Analyse du chapitre.

     Une saison en enfer est divisé en neuf sections ou chapitres. Les quatrième et cinquième sections, intitulées "Délires I" et "Délires II" en sont les parties centrales. Ces deux sections, au contenu autobiographique nettement marqué, proposent un bilan du passé récent de l'auteur. L'une (dont nous étudions ici les premières lignes) décrit la relation amoureuse unissant Rimbaud à Verlaine depuis la fin de l'année 1871. L'autre dresse un bilan désenchanté de la trajectoire littéraire suivie par le poète dans les mêmes années. Le "délire" est la manifestation la plus extrême de la folie. Le choix du titre indique bien le jugement négatif porté par l'auteur sur cette étape de sa vie et l'argument principal de son autocritique. Rimbaud condamne comme déraisonnables une aventure amoureuse vécue comme une fuite dans l'imaginaire et le simulacre ("Quelle vie! La vraie vie est absente. Nous ne sommes pas au monde", dit la Vierge folle), et l'utopie d'un projet poétique fondé sur d'ambition d'échapper au réel par la magie des mots (les "sophismes de la folie").

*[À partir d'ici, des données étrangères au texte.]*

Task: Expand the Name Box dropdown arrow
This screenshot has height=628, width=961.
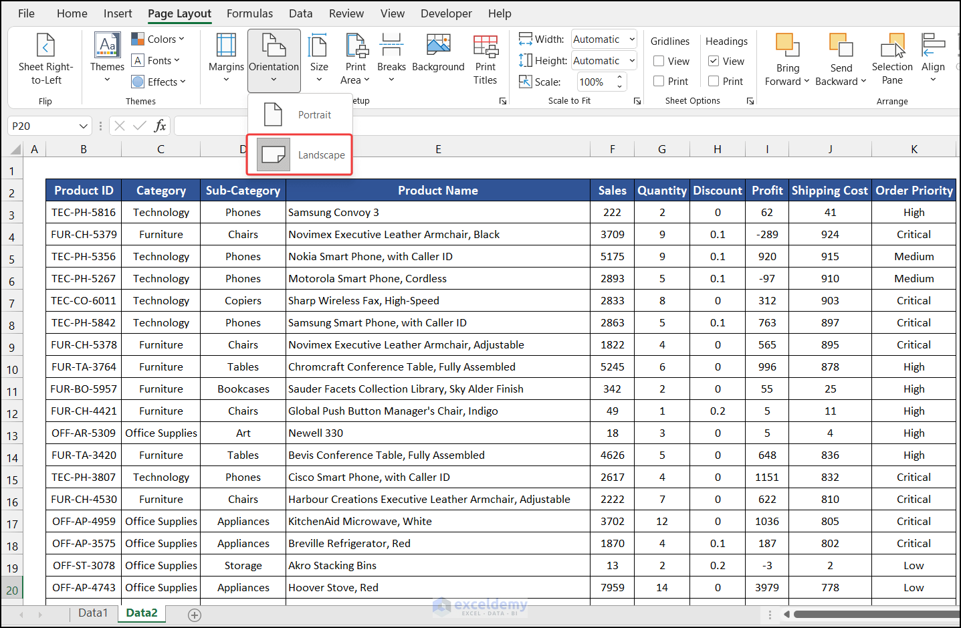Action: coord(84,126)
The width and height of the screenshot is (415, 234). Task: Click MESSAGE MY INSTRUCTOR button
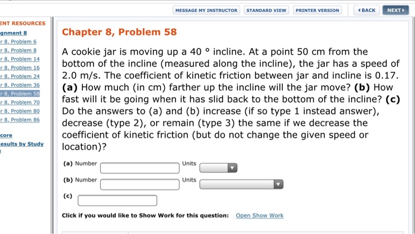click(206, 10)
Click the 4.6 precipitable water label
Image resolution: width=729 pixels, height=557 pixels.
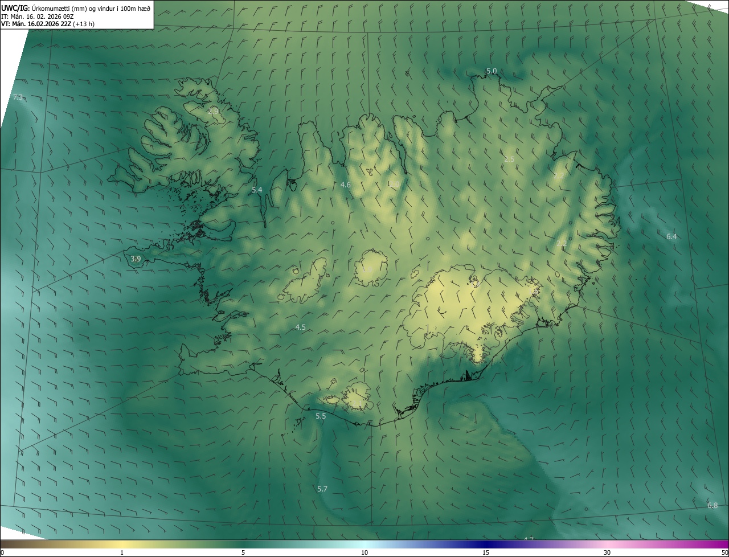pyautogui.click(x=346, y=185)
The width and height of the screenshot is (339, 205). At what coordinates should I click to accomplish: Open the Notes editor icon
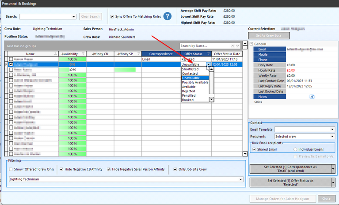click(x=312, y=96)
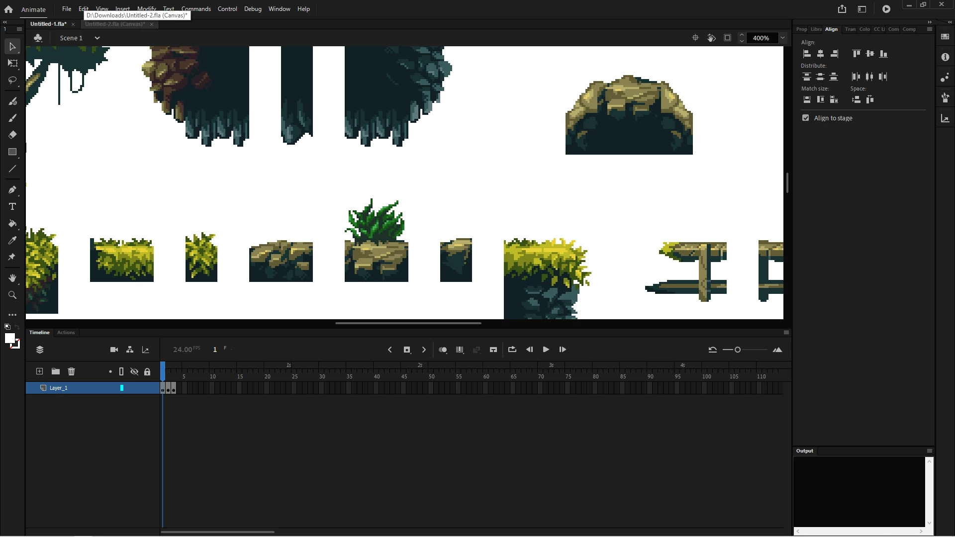Uncheck the Align to stage checkbox
Image resolution: width=955 pixels, height=537 pixels.
pyautogui.click(x=806, y=118)
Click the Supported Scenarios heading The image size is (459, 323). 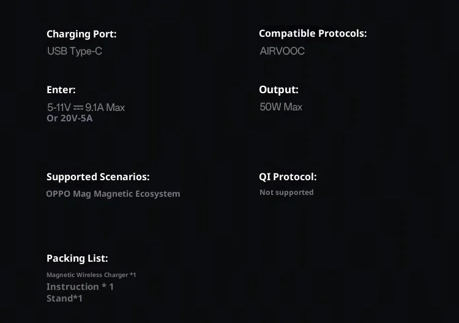click(x=98, y=177)
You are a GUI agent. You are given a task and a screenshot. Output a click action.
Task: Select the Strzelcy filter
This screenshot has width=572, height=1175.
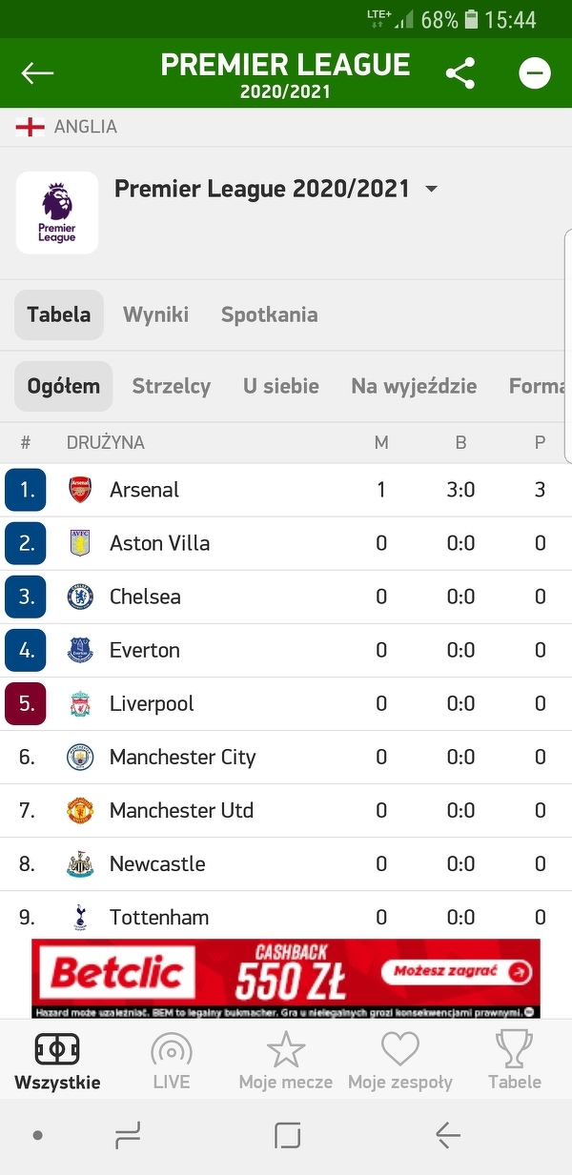tap(172, 386)
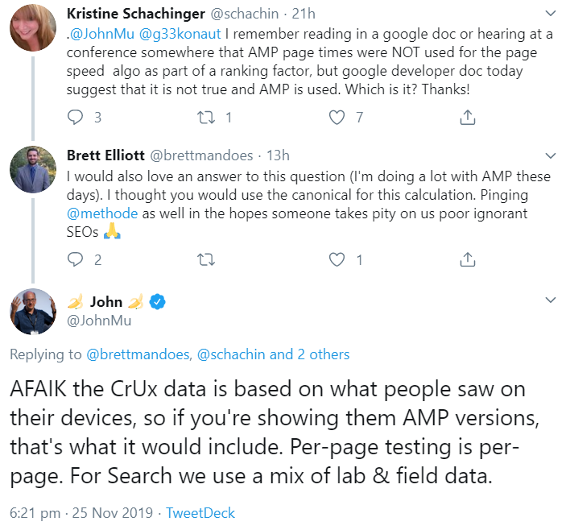Open the @methode mention link
The height and width of the screenshot is (530, 570).
point(102,213)

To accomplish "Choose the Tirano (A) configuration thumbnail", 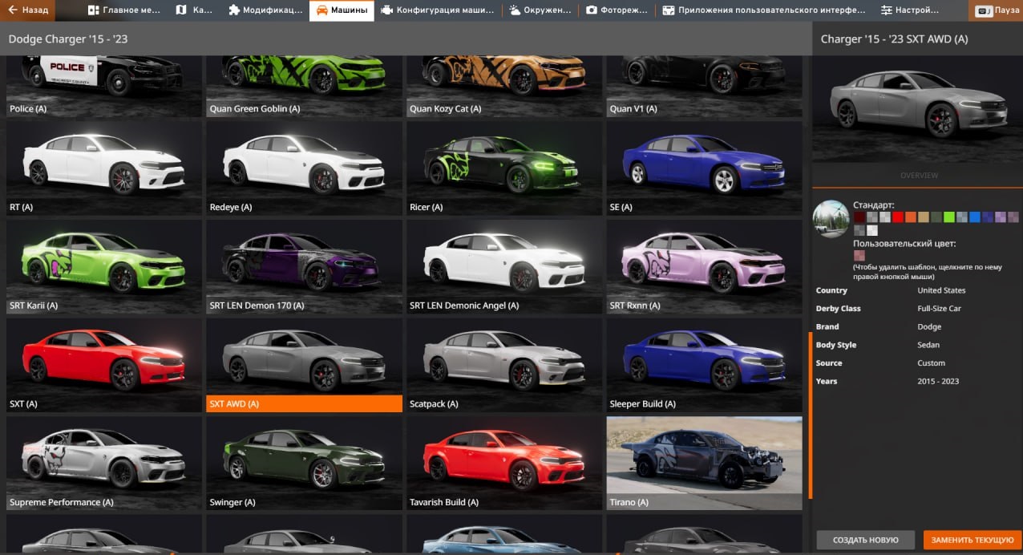I will tap(704, 463).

     Par commodité (mais c'est une gageure car Arthur Rimbaud ne suit pas ce qu'on appelle académiquement un "plan"), Délires I peut être divisé approximativement en trois parties. Le texte commence par un groupe de neuf alinéas qui décrit l'énonciateur sous les traits d'un damné (un "compagnon d'enfer" du narrateur de la Saison) et le féminise sous ceux d'une "Vierge folle". Puis, dans une seconde partie (alinéas 10-13), cet énonciateur (qui n'est autre que Verlaine) dresse le portrait de celui qu'il appelle "l'Époux infernal" (Rimbaud). Il rapporte ses paroles (bribes de monologue de l'époux enchâssées dans le monologue de l'épouse). C'est une sorte d'autoportrait indirect, où Rimbaud tente de se voir dans le regard plein d'incompréhension de l'Autre, et de se juger tel qu'il pouvait être perçu de l'extérieur. On y retrouve l'image de soi véhiculée par les autres sections de la Saison : mépris de l'amour conventionnel; fascination du crime et de l'automutilation; attrait de l'or; haine du travail; goût de l'évasion et des pays lointains; charité merveilleuse; et par dessus tout, une propension permanente à la pose, au théâtre, à la simulation... La troisième partie (alinéas 14 à 19) décrit narquoisement le comportement des deux amants l'un vis-à-vis de l'autre : la dépendance affective d'un Verlaine bourrelé de remords et de honte, vivant dans l'angoisse d'être abandonné et, du côté de Rimbaud, cette alternance de tendresse et de brutalité, de générosité vraie et de mépris pour la faiblesse de son compagnon, qu'il avait l'arrogance d'appeler sa "charité". 

     L'idée principale qui ressort du texte est celle de deux êtres qui, au bout de plusieurs années de vie commune, et malgré tout ce qui aurait dû les rapprocher, n'ont su que rester tragiquement étrangers l'un à l'autre. Mais il est beau que, de cet échec, de cette incompréhension de Verlaine à son égard, Rimbaud s'avoue ici implicitement ―  en partie responsable. Contrairement à ce qu'on a pu lire quelquefois, Délires I n'est pas un règlement de comptes mais un retour réflexif honnête, sincère, non sans courage, de Rimbaud sur son passé.